Le cannonate del Re sole a cura di Giovanni Gatto


LE CANNONATE DEL RE SOLE


Dal 18 al 28 Maggio1684, la flotta di Luigi XIV, il “Re Sole”, bombardò Genova causando ovunque nella città incendi e distruzioni: sulla città caddero circa 15.000 ordigni che distrussero o danneggiarono gravemente palazzi, chiese e abitazioni.

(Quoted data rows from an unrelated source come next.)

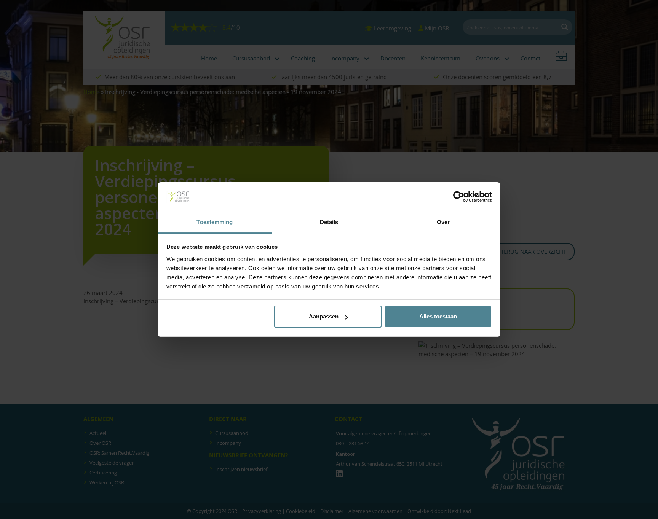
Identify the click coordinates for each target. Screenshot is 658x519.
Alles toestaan (438, 316)
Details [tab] (329, 222)
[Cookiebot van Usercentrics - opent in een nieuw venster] (458, 197)
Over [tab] (443, 222)
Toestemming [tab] (214, 222)
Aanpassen (324, 316)
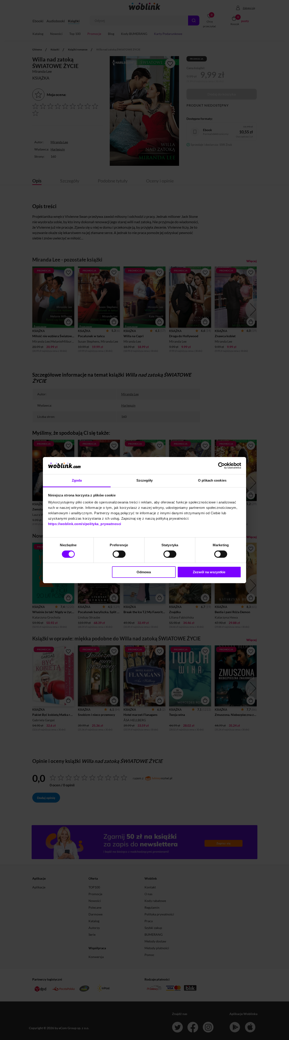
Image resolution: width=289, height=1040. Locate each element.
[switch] (119, 554)
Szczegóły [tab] (144, 480)
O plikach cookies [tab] (212, 480)
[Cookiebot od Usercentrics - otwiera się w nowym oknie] (221, 465)
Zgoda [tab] (77, 480)
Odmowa (144, 572)
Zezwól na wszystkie (209, 572)
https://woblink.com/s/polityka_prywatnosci (84, 524)
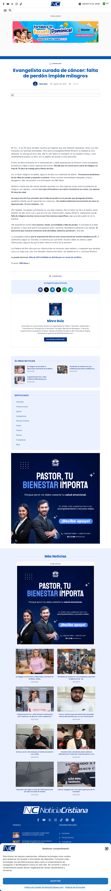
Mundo (19, 435)
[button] (106, 848)
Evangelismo (57, 63)
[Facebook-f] (3, 4)
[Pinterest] (67, 819)
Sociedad (20, 402)
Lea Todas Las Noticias (55, 339)
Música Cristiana (22, 421)
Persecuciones (22, 407)
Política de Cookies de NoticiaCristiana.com (44, 887)
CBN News (24, 263)
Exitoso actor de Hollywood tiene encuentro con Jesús (34, 753)
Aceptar (55, 881)
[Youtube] (8, 4)
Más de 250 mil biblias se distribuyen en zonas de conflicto (55, 257)
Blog (18, 444)
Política (19, 430)
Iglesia (18, 411)
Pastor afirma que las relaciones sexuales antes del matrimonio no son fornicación (76, 715)
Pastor (18, 426)
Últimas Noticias (25, 361)
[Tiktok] (21, 4)
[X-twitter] (12, 4)
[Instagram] (16, 4)
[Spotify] (72, 819)
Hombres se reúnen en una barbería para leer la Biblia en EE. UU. (82, 368)
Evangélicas (21, 440)
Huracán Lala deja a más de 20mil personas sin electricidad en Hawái (34, 790)
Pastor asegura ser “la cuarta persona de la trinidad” (76, 790)
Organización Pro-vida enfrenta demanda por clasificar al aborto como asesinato (38, 380)
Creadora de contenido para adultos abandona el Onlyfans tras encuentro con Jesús (76, 754)
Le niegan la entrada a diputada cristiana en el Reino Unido (39, 368)
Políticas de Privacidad (75, 887)
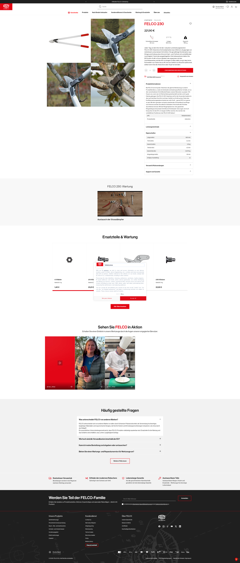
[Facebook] (159, 526)
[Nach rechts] (154, 2)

Le ragioni di quel terribile bombardamento vanno cercate nelle storiche ruggini tra la Repubblica e il Regno di Francia, che aveva spesso cercato di portare, con le buone o con le cattive, Genova nell’orbita di Parigi, sottraendola alla solida alleanza con la Spagna. Infatti, a partire 1520, sotto la guida spregiudicata di Andrea Doria, Genova si era legata alla monarchia spagnola in una “partnership” finanziaria, commerciale e militare.
A questo si aggiungeva il fatto che i mercanti Genovesi avessero da ormai più di un secolo ripreso i commerci con l’Oriente e stretto ottimi rapporti anche con l’Impero Ottomano, monopolizzando i traffici nel Mediterraneo orientale.
Luigi XIV approfittò di un momento di caos della corona spagnola, impegnata in una difficile situazione interna e nei guai anche sul fronte inglese, per impadronirsi di Genova, tentando, dopo il bombardamento, anche uno sbarco di truppe, che però furono sanguinosamente respinte.
Ai primi di giugno, la flotta francese fu costretta a tornare a Marsiglia ma ormai Genova era allo stremo, gli spagnoli troppo impegnati nei guai di casa loro e le grandi famiglie genovesi nuovamente in disaccordo e lotta tra loro.
A novembre, il Doge Francesco Lercari dovette recarsi a Parigi per fare atto di sottomissione alla monarchia francese. Il Re Sole lo trattò come ospite di altissimo riguardo, gli fece visitare Versailles, dove Lercari si dovette trattenere per vari giorni, facendo buon viso a cattivissima sorte, e dove fu costretto a firmare accordi di collaborazione e alleanza.
Alla fine della visita, prima di salutare il suo ospite, il Re Sole gli chiese cosa lo avesse stupito di più durante la sua visita nei suoi palazzi.
Il Doge rispose laconicamente “Mi chì”: “Io qui”.